|
Getting Ready for Jesus - God In Our Shoes
A Sermon based on Luke 1:26-38 |
|
|
Kind of like the
angel surprised Mary with the birth announcement of all history, it
seems that every year something unique happens to crystallize and
personalize the meaning of God’s coming in Christ for me.
Something unique happens to remind me of what God is up to in
history in and through us living in this very moment.
If I go looking for it or try to force it, nothing much
happens. As a rule, God
surprises me by coming to me when I least expect it to make his
announcement that what he was up to in Mary he is still up to in you
and me and the whole world. As
with Mary, it catches me off guard.
Kind of like when
Greg Evetts surprised us all last week with Go Tell It On The
Mountain on his harmonica. Or,
when Craig Biondi trumpeted O, Holy Night .
His trumpet’s soulful sound recalled from memory that
incredible line, Long lay the world in sin and error pining ‘til
he appeared and the soul felt its worth, as though it’d been
written just for me.
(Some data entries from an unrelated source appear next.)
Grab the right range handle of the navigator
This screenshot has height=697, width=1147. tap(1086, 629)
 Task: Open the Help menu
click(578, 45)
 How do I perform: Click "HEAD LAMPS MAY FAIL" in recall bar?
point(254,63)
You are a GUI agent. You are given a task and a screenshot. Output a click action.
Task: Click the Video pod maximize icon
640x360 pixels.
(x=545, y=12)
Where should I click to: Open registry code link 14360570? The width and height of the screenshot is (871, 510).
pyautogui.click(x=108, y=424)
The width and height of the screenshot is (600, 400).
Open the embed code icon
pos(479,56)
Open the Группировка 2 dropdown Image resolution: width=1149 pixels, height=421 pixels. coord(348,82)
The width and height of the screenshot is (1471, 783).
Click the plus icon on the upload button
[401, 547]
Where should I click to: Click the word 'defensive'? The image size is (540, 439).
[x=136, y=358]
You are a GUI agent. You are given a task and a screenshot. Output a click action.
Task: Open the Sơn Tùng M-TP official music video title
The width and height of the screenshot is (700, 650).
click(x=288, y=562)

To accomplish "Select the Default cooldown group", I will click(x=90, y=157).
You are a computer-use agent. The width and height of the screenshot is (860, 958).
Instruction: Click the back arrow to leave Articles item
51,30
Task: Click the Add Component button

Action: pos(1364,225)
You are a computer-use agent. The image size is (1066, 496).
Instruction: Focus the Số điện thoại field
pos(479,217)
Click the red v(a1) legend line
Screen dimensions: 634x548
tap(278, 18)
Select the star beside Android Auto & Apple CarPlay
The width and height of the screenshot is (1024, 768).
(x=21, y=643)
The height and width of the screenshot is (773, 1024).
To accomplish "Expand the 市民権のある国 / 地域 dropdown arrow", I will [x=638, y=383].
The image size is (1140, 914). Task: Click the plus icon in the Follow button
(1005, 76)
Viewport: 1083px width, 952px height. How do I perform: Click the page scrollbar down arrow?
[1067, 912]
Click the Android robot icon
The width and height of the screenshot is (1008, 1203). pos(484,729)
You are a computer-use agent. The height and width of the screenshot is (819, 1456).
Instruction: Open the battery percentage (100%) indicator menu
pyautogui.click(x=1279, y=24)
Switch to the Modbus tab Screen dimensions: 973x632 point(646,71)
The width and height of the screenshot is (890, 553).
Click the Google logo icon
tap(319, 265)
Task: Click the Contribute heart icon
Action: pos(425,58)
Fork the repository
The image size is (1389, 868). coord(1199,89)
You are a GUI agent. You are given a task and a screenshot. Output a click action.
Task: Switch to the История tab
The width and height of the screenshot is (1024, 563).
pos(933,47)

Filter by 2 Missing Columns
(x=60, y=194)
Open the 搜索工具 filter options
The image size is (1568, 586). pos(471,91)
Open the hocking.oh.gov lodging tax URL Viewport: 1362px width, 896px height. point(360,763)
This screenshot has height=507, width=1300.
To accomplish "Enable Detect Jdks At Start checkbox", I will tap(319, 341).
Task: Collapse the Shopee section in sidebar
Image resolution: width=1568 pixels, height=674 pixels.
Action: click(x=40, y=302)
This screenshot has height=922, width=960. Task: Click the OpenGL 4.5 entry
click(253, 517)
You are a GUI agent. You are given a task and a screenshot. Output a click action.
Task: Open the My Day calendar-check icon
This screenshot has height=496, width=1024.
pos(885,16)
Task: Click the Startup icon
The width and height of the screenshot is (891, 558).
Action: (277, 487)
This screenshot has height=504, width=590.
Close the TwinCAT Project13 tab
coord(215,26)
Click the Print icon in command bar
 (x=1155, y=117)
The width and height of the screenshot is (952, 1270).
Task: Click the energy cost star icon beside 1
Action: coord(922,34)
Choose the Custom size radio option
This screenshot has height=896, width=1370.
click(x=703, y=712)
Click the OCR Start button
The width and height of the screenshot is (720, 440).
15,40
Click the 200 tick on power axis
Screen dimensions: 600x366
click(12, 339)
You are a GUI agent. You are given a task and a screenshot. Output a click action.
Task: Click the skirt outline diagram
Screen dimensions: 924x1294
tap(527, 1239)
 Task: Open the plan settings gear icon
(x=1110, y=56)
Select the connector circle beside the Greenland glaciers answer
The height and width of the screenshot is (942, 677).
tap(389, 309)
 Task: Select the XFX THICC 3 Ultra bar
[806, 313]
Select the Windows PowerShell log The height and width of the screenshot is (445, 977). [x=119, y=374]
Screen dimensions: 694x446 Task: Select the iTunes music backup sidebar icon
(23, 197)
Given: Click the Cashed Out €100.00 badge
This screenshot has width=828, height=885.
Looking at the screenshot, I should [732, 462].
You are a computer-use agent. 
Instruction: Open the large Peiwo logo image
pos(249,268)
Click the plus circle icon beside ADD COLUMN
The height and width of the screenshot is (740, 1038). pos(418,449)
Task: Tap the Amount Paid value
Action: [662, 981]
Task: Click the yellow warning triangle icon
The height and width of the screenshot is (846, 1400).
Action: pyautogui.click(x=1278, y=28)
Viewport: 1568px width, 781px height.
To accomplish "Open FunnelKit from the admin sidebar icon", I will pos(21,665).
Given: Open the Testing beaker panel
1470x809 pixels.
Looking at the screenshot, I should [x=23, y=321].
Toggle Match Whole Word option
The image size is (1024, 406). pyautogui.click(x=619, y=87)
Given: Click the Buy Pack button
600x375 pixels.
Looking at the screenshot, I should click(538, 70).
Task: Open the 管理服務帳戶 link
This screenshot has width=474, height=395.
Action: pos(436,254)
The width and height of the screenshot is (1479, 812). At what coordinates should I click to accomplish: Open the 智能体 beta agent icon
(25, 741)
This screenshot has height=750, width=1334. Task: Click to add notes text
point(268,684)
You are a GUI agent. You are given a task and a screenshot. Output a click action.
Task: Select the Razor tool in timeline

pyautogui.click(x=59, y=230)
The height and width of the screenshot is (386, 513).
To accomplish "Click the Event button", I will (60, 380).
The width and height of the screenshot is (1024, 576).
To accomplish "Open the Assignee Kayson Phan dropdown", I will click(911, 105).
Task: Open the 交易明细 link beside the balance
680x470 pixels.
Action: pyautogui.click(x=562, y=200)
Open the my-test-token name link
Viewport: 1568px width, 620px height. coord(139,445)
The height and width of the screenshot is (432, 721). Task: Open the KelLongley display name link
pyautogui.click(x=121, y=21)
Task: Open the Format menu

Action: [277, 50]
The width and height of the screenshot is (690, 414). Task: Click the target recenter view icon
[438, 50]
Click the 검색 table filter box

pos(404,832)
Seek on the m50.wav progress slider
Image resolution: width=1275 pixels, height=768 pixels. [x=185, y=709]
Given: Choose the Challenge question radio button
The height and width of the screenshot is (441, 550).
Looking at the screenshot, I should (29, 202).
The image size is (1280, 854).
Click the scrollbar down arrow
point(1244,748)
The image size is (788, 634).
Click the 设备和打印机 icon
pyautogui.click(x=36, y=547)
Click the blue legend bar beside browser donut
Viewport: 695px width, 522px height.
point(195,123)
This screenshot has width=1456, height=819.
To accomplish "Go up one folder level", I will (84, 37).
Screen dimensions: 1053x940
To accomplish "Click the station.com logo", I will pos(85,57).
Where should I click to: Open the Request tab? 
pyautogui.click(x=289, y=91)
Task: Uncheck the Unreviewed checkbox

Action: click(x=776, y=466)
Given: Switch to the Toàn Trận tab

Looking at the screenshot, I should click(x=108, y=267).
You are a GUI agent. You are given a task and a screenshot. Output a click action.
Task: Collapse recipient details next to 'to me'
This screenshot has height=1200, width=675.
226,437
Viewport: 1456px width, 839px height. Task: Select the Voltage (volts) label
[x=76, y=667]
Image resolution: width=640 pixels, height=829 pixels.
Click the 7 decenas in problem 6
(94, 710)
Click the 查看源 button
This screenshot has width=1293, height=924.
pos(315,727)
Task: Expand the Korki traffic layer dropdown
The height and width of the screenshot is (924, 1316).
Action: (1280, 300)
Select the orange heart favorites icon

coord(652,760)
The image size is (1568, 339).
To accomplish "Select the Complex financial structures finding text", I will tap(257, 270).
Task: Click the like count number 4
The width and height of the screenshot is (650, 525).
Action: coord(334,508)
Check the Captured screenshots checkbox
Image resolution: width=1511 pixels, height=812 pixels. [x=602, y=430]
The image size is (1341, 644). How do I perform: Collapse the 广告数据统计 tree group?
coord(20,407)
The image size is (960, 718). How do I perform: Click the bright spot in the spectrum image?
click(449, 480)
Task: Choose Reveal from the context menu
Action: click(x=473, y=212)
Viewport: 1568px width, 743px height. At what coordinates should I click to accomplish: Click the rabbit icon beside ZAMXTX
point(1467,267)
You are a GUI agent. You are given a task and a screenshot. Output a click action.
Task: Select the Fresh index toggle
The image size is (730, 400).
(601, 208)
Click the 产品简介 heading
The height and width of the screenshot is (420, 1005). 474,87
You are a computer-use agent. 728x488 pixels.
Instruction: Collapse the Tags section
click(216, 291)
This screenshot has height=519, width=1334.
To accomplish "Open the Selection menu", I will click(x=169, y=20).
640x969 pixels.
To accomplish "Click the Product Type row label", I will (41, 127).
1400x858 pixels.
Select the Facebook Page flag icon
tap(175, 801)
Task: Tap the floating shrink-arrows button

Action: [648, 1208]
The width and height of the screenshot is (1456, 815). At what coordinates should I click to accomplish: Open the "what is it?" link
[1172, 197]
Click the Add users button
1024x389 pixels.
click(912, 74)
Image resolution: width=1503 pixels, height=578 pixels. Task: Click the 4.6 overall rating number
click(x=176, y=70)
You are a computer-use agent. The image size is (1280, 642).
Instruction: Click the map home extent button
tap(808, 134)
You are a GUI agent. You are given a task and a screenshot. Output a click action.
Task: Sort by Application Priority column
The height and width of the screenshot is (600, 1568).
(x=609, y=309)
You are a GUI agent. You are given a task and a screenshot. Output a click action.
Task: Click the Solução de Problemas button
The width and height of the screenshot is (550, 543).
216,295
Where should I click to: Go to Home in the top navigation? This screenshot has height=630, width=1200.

Or
last year when a five-year-old boy sat in Santa’s lap at our Christ
in Christmas party for neighborhood children and, when asked what he
wanted for Christmas said, “Love.”
Santa asked who from. He
said, “Anybody.” Then,
he just disappeared into the crowd as though he had been an ambassador
for the thousands like him everywhere we turn.
God usually surprises me, catches me off guard.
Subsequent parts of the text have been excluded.